#### Data for analysis ####
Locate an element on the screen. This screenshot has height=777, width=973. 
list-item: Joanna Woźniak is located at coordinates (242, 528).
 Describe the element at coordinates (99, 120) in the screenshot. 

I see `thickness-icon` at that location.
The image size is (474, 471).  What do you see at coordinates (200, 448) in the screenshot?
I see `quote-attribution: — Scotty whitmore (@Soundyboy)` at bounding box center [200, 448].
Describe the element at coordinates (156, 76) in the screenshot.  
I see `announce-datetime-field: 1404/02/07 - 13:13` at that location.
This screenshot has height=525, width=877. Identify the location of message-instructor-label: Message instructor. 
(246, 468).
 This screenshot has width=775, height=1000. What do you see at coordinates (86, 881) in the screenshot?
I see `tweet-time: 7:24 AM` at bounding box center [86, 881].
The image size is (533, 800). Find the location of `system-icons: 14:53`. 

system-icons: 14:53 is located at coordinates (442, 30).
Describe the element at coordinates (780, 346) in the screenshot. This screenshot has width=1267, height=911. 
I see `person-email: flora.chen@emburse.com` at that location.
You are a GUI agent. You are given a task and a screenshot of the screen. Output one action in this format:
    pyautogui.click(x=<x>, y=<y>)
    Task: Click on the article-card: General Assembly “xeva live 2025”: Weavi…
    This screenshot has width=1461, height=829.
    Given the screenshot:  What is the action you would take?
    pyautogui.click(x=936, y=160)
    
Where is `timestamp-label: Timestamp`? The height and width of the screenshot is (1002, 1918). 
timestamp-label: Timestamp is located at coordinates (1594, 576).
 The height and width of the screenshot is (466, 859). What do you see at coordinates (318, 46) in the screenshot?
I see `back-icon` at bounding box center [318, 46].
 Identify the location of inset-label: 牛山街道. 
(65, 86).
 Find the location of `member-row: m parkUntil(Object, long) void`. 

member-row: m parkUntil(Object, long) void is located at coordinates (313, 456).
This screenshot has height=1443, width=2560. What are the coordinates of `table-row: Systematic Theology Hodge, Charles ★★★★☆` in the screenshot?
####
Copy every one of the rows above, word for word, with nothing changed or left out.

Locate an element on the screen. This screenshot has height=777, width=973. 
list-item: Joanna Woźniak is located at coordinates (242, 528).
 Describe the element at coordinates (99, 120) in the screenshot. 

I see `thickness-icon` at that location.
The image size is (474, 471).  What do you see at coordinates (200, 448) in the screenshot?
I see `quote-attribution: — Scotty whitmore (@Soundyboy)` at bounding box center [200, 448].
Describe the element at coordinates (156, 76) in the screenshot.  
I see `announce-datetime-field: 1404/02/07 - 13:13` at that location.
This screenshot has height=525, width=877. Identify the location of message-instructor-label: Message instructor. 
(246, 468).
 This screenshot has width=775, height=1000. What do you see at coordinates (86, 881) in the screenshot?
I see `tweet-time: 7:24 AM` at bounding box center [86, 881].
The image size is (533, 800). Find the location of `system-icons: 14:53`. 

system-icons: 14:53 is located at coordinates (442, 30).
Describe the element at coordinates (780, 346) in the screenshot. This screenshot has width=1267, height=911. 
I see `person-email: flora.chen@emburse.com` at that location.
You are a GUI agent. You are given a task and a screenshot of the screen. Output one action in this format:
    pyautogui.click(x=<x>, y=<y>)
    Task: Click on the article-card: General Assembly “xeva live 2025”: Weavi…
    This screenshot has width=1461, height=829.
    Given the screenshot:  What is the action you would take?
    pyautogui.click(x=936, y=160)
    
Where is `timestamp-label: Timestamp`? The height and width of the screenshot is (1002, 1918). 
timestamp-label: Timestamp is located at coordinates (1594, 576).
 The height and width of the screenshot is (466, 859). What do you see at coordinates (318, 46) in the screenshot?
I see `back-icon` at bounding box center [318, 46].
 Identify the location of inset-label: 牛山街道. 
(65, 86).
 Find the location of `member-row: m parkUntil(Object, long) void`. 

member-row: m parkUntil(Object, long) void is located at coordinates (313, 456).
This screenshot has height=1443, width=2560. What are the coordinates of `table-row: Systematic Theology Hodge, Charles ★★★★☆` in the screenshot?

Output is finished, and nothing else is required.